-- ACTIVITY --
Reproduce exactly the lines below from the one containing "Instruction: Disable 在地址栏结果中显示搜索建议" through the one containing "Click the user profile avatar icon", including both, and nothing else.
******************************
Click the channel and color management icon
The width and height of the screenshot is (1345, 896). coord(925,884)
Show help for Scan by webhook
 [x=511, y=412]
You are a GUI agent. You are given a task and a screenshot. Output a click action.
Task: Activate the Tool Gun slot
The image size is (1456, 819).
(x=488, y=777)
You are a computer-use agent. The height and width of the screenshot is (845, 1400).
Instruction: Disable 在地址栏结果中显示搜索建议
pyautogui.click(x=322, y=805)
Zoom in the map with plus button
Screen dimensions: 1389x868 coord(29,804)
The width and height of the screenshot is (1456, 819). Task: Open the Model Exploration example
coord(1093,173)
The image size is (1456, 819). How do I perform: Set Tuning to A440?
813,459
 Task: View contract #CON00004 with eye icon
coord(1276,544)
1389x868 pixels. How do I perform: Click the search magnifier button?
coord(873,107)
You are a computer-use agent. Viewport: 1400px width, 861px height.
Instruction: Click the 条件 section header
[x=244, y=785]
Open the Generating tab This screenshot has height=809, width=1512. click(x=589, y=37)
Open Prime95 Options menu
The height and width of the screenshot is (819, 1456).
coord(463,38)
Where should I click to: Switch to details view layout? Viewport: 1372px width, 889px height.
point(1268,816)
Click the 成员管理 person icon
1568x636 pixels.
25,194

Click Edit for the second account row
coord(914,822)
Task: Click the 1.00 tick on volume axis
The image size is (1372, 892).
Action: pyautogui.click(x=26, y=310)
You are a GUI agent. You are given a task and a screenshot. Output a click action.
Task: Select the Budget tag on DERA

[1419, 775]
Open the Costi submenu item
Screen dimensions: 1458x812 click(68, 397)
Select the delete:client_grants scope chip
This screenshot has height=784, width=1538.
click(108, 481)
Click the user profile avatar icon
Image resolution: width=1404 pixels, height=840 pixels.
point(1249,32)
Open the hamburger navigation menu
******************************
-- EXERCISE OUTPUT --
Instruction: Disable 在地址栏结果中显示搜索建议
pyautogui.click(x=322, y=805)
Zoom in the map with plus button
Screen dimensions: 1389x868 coord(29,804)
The width and height of the screenshot is (1456, 819). Task: Open the Model Exploration example
coord(1093,173)
The image size is (1456, 819). How do I perform: Set Tuning to A440?
813,459
 Task: View contract #CON00004 with eye icon
coord(1276,544)
1389x868 pixels. How do I perform: Click the search magnifier button?
coord(873,107)
You are a computer-use agent. Viewport: 1400px width, 861px height.
Instruction: Click the 条件 section header
[x=244, y=785]
Open the Generating tab This screenshot has height=809, width=1512. click(x=589, y=37)
Open Prime95 Options menu
The height and width of the screenshot is (819, 1456).
coord(463,38)
Where should I click to: Switch to details view layout? Viewport: 1372px width, 889px height.
point(1268,816)
Click the 成员管理 person icon
1568x636 pixels.
25,194

Click Edit for the second account row
coord(914,822)
Task: Click the 1.00 tick on volume axis
The image size is (1372, 892).
Action: pyautogui.click(x=26, y=310)
You are a GUI agent. You are given a task and a screenshot. Output a click action.
Task: Select the Budget tag on DERA

[1419, 775]
Open the Costi submenu item
Screen dimensions: 1458x812 click(68, 397)
Select the delete:client_grants scope chip
This screenshot has height=784, width=1538.
click(108, 481)
Click the user profile avatar icon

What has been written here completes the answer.